- [Excerpt]:

________________

Even up until last winter there in Kobeh Valley there were at least a couple hundred horses that were starving. But nothing was worse than what happened in the country south of there in the 1990s. Clear from U.S. Highway 6, all the way up through Little Sand Springs Valley and that country, clear to U.S. Highway 50, the range was eaten off to nothing. Water holes were tromped in -- water developments destroyed.

All because people from all over the country seem to think they have to have a say in how our wild horses are to be managed.

I've taken a lot of pictures of dying horses over the years. Pictures of horses attempting to suck water from the mud of a spring which has been nearly destroyed by the trampling of horses. Sometimes you can see how the horse has pawed the ground -- too weak to get up -- suffering day after day, until the poor thing finally died. Just imagine, if you will, the total impact of these kinds of situations -- wildlife, livestock, everything suffers.

Horses, it should be remembered, are larger than most animals. Even under ideal conditions, when there is plenty of feed and water on a range, they'll run other livestock or wildlife off a water hole. But when conditions like this occur, it can be terrible. Dozens of horses, all standing around waiting for a chance to suck mud or sip a little water, half of them being big studs, kicking and fighting each other and fighting off all the younger and weaker animals.

________________

- [Task to carry out]: In the passage on wild horses, which two highways mark the stretch of range that was eaten off to nothing in the 1990s?

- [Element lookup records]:
________________

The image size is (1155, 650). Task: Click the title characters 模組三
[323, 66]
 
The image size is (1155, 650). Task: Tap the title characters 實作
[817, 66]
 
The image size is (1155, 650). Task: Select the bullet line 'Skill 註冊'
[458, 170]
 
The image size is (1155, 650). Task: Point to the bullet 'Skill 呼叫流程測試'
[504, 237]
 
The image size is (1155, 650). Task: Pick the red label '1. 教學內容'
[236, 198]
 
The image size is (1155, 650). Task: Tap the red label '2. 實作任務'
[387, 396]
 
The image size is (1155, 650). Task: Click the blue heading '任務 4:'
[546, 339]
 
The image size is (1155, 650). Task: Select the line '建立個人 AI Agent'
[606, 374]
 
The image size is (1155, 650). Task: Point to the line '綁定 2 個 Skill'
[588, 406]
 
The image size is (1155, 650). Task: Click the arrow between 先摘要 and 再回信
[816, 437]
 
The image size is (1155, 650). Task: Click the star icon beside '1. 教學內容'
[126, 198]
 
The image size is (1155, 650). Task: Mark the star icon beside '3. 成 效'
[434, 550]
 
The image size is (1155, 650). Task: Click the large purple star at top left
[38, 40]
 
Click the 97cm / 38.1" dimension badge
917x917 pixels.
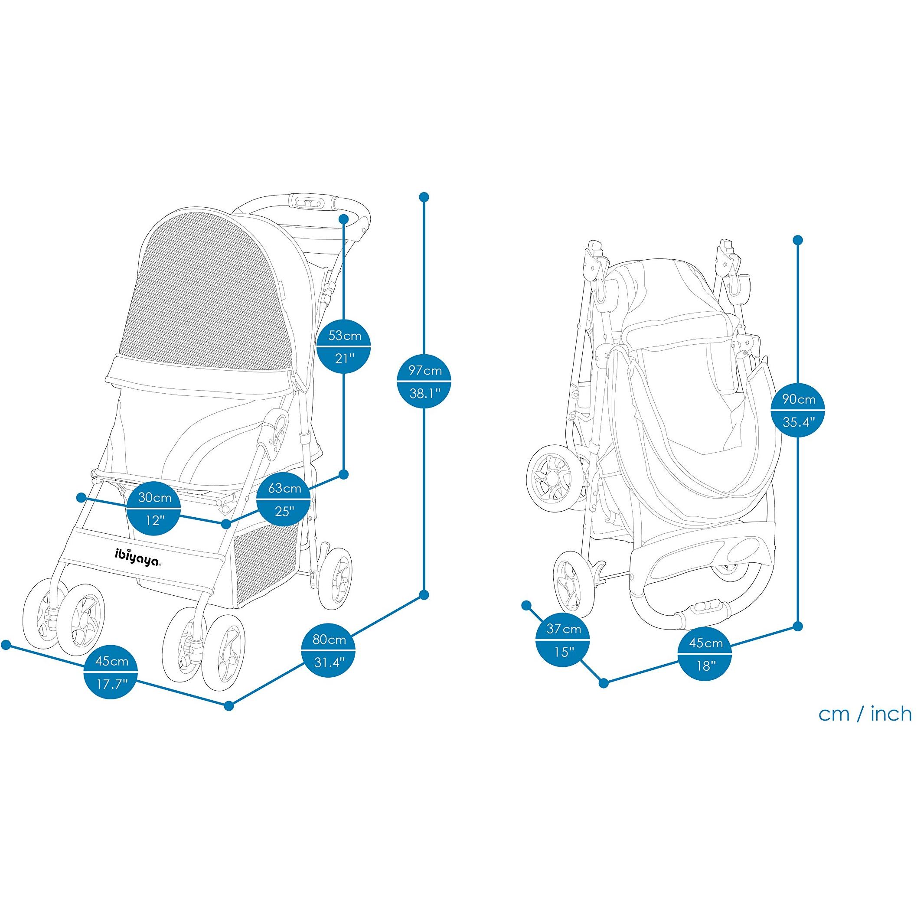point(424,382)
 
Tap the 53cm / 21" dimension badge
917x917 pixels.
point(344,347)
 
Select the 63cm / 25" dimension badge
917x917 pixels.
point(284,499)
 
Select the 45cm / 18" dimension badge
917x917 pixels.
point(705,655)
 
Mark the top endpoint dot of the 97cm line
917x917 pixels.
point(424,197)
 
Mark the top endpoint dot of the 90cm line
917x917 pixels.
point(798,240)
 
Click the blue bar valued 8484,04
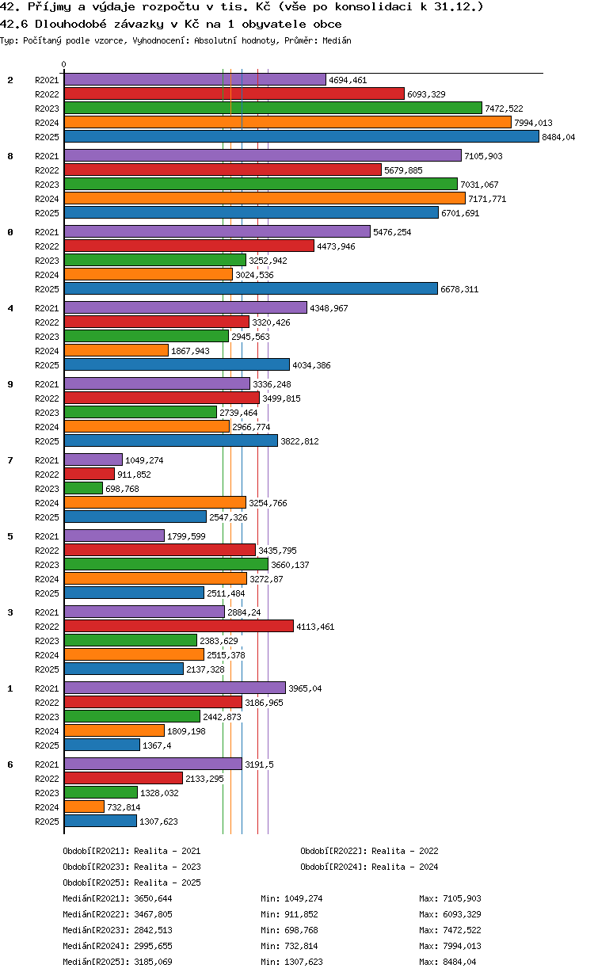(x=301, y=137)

________________

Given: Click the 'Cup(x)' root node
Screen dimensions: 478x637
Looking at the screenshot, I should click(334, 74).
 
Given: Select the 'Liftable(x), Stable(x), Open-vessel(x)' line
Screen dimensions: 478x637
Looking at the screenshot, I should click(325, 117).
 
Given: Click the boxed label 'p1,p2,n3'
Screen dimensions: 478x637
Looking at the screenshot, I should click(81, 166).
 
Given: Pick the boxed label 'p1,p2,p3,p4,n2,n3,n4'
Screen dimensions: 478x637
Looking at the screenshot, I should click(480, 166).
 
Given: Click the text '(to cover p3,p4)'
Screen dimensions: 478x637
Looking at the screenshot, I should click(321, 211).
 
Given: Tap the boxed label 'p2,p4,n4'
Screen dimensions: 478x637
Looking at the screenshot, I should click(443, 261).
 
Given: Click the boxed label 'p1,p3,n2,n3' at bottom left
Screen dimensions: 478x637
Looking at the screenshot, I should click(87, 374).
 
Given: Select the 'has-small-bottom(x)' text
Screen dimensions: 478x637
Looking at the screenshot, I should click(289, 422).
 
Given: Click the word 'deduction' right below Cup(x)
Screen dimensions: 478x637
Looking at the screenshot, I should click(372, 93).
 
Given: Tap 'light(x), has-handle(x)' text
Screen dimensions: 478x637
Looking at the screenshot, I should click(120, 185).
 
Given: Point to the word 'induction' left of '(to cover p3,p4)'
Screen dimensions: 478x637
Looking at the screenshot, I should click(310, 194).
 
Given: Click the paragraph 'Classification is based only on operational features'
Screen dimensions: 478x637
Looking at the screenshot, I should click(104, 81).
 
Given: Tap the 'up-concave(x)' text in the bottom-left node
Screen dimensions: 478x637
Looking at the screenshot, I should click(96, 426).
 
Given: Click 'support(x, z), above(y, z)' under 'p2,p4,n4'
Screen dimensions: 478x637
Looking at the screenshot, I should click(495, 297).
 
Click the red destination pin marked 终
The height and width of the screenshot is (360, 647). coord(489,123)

________________

- [Solution to the problem]: U.S. Highway 6 and U.S. Highway 50.